Consisting of equal parts Sergio Leone, Sam Peckinpah, and the palimpsests of numerous 50’s and 60’s Thai action films, Sasanatieng’s film brilliantly combines cutting-edge technology (much of the film’s bright pastel colors were digitally added in post-production) with nostalgia for the popular cinema of Thailand’s recent past. Tears of the Black Tiger boldly jettisons realism in order to create a uniquely cinematic universe. Making use of such retro-cinema techniques as painted sets, back projection, iris shots and wipes, Sasanatieng has created a visually stunning and self-aware pop artifact. There is a quite bracing spirit of formal playfulness that is reminiscent of Jean-Luc Godard and Quentin Tarantino. One great example occurs during the opening shootout, in which the two central gunslingers, attired in the archetypal costumes of Hollywood Westerns, battle seemingly dozens of other gunmen. These antagonists are dispatched en masse, punctuated with enormous, and absurdly fake, bright red squibs of blood. After the film’s hero kills one of them with a bullet that ricochets off several surfaces before landing right between his eyes, a title card appears: “Did you catch that?

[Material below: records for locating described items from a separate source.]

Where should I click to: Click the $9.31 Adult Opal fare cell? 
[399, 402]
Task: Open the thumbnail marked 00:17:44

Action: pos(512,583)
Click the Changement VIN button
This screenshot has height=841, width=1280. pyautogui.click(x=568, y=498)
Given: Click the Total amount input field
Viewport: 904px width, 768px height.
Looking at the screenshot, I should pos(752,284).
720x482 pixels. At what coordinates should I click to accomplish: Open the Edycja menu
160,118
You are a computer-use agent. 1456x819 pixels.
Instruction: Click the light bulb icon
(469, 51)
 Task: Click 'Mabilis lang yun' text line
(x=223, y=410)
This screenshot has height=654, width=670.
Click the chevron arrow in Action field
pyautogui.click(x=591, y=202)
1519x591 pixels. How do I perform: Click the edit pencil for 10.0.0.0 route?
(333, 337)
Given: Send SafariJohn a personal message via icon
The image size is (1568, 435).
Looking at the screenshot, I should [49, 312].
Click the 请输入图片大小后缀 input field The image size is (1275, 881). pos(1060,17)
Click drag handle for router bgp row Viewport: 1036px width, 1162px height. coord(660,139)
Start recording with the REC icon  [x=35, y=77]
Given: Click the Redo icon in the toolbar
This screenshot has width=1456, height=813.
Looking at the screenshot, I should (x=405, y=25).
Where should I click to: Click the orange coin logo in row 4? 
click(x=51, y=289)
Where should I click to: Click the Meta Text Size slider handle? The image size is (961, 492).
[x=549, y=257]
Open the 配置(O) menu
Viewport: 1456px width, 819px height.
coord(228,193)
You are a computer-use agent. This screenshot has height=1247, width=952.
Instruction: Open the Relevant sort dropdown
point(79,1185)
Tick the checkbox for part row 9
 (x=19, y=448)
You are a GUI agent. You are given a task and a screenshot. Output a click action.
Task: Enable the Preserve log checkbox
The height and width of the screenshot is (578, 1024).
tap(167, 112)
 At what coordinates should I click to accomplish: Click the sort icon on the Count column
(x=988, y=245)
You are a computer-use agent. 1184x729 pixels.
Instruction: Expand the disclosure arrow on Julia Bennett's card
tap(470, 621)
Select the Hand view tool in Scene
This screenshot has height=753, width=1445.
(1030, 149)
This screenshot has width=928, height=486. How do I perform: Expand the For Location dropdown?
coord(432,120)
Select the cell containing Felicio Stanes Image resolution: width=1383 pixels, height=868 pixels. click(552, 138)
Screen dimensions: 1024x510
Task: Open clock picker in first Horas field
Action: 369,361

If not, we’ll play it again.” The sequence then replays at a slightly slower speed and from a different angle, allowing us to follow the bullet’s trajectory. This sort of genre parody/homage is in abundance throughout the film.

The film’s plot is unabashedly melodramatic: Dum (Chutchai Ngamsan), the son of a poor peasant farmer, falls in love with Rumpoey (Stella Mallucci), the daughter of the local governor. Class differences conspire to keep them apart, culminating in Rumpoey’s unwilling betrothal to police captain Kumjorn (Arawat Ruangvuth). During his time apart from Rumpoey, Dum has become a bandit, the titular “Black Tiger,” infiltrating the gang who murdered his father in order to avenge that death. When he learns of the gang’s plan to ambush the governor’s house on Rumpoey’s wedding day, Dum must battle both his romantic rival and his former compadres in order to save her.


This “pad thai Western,” to use critic Chuck Stephens’ description, was conceived as an homage to Thai genre film master Rattana Pestonji, an independent filmmaker active in the ‘50’s and ‘60s who has now been mostly forgotten, both in and out of Thailand. Perhaps this film will encourage repertory houses and film societies to seek out this director’s work, which at least on paper seem to be long overdue for rediscovery. However, Tears of the Black Tiger is not simply an empty post-modern exercise. The obvious affection with which Sasanatieng regards his Thai cinema forbears, not to mention the Western films that influenced them, permeates every aspect of this production. Simultaneously retro and futuristic, Tears of the Black Tiger is a feast for the eyes and ears, an orgy of riotous color and movie-mad delight.